Schematic representation of construction of synthetic tandem arrays.
(a) Step one includes amplification
of either a 2,078 bp 21-II-lacOgal4 12-mer or a 343 bp 21-I-tetO dimer
by rolling circle amplification (RCA) reaction up to 1–3 kb
fragments. (b) Step two includes construction of long alphoid arrays
by transformation-associated recombination (TAR) cloning in yeast.
The RCA-amplified fragments are cotransformed into yeast cells along
with the MluI-linearized RCA-Sat43 vector (the MluI restriction site
is located between the hooks). This vector contains a BAC cassette
(a BAC replicon and a Clm marker), a YAC cassette
(a selectable marker HIS3, a centromere sequence CEN6 from yeast chromosome VI, and yeast origin of replication ARSH4), and a mammalian marker Bsr (the blasticidin gene)
that allows the vector to propagate in yeast, bacterial, and mammalian
cells and alphoid-specific hooks of 40 bp each (Ebersole et al. 2005).
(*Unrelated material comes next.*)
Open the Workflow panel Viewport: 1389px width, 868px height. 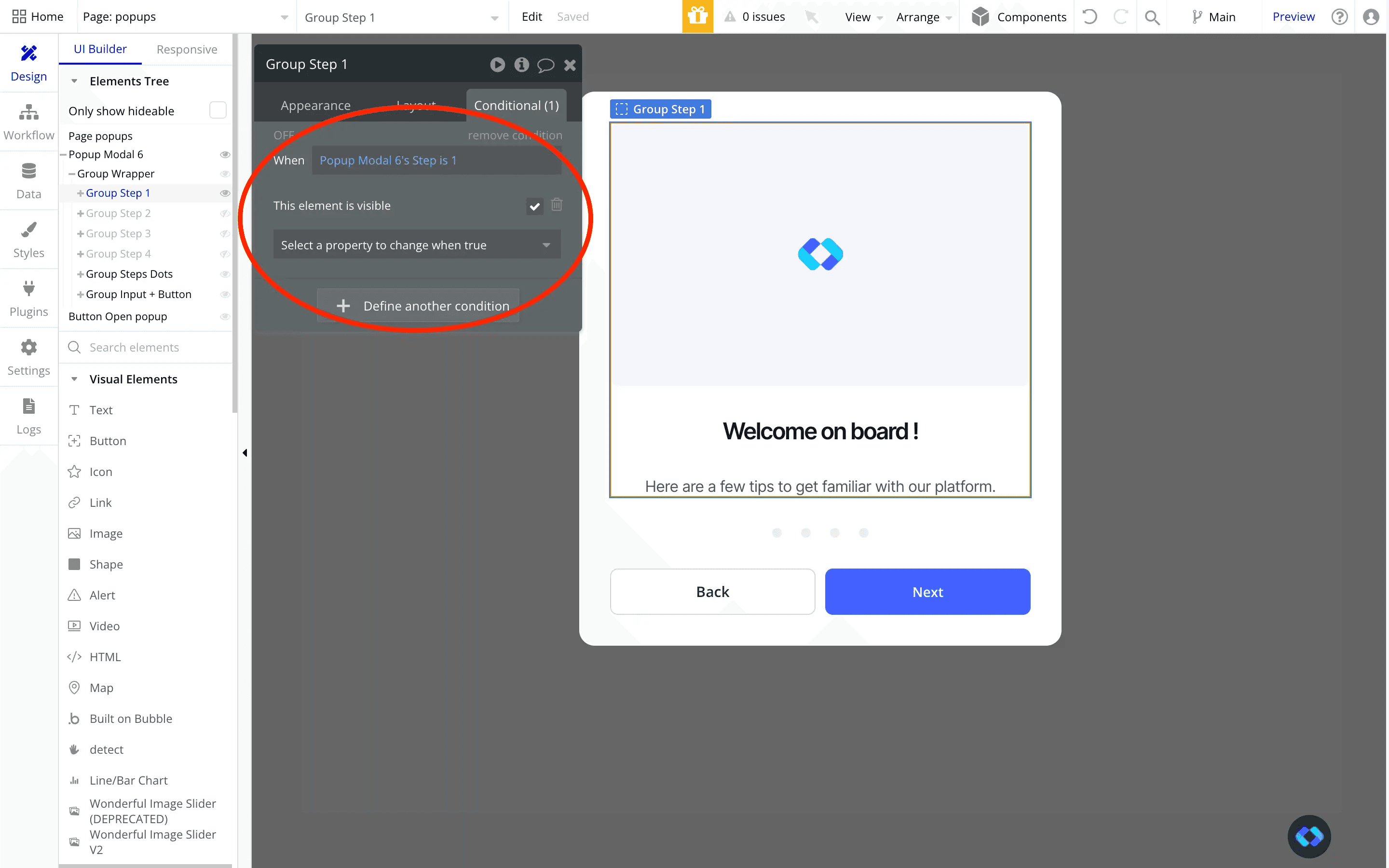point(29,121)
Recombination of the RCA-amplified fragments accompanied by their
recombination with the hooks results in the rescue of long arrays
as circular YAC/BACs, and 40 kb α21-I-tetO and 40 kb α21-II-lacOgal4
arrays were chosen for further experiments. (c) Construction of the
hybrid tetO-CENPB+-lacOgal4-CENPB– array.
Recombination between the arrays accompanied by their recombination
with the vector hooks leads to formation of the hybrid arrays. Ultimately,
a molecule containing a 20 kb lacOgal4 array and 25 kb tetO array
was chosen for HAC formation.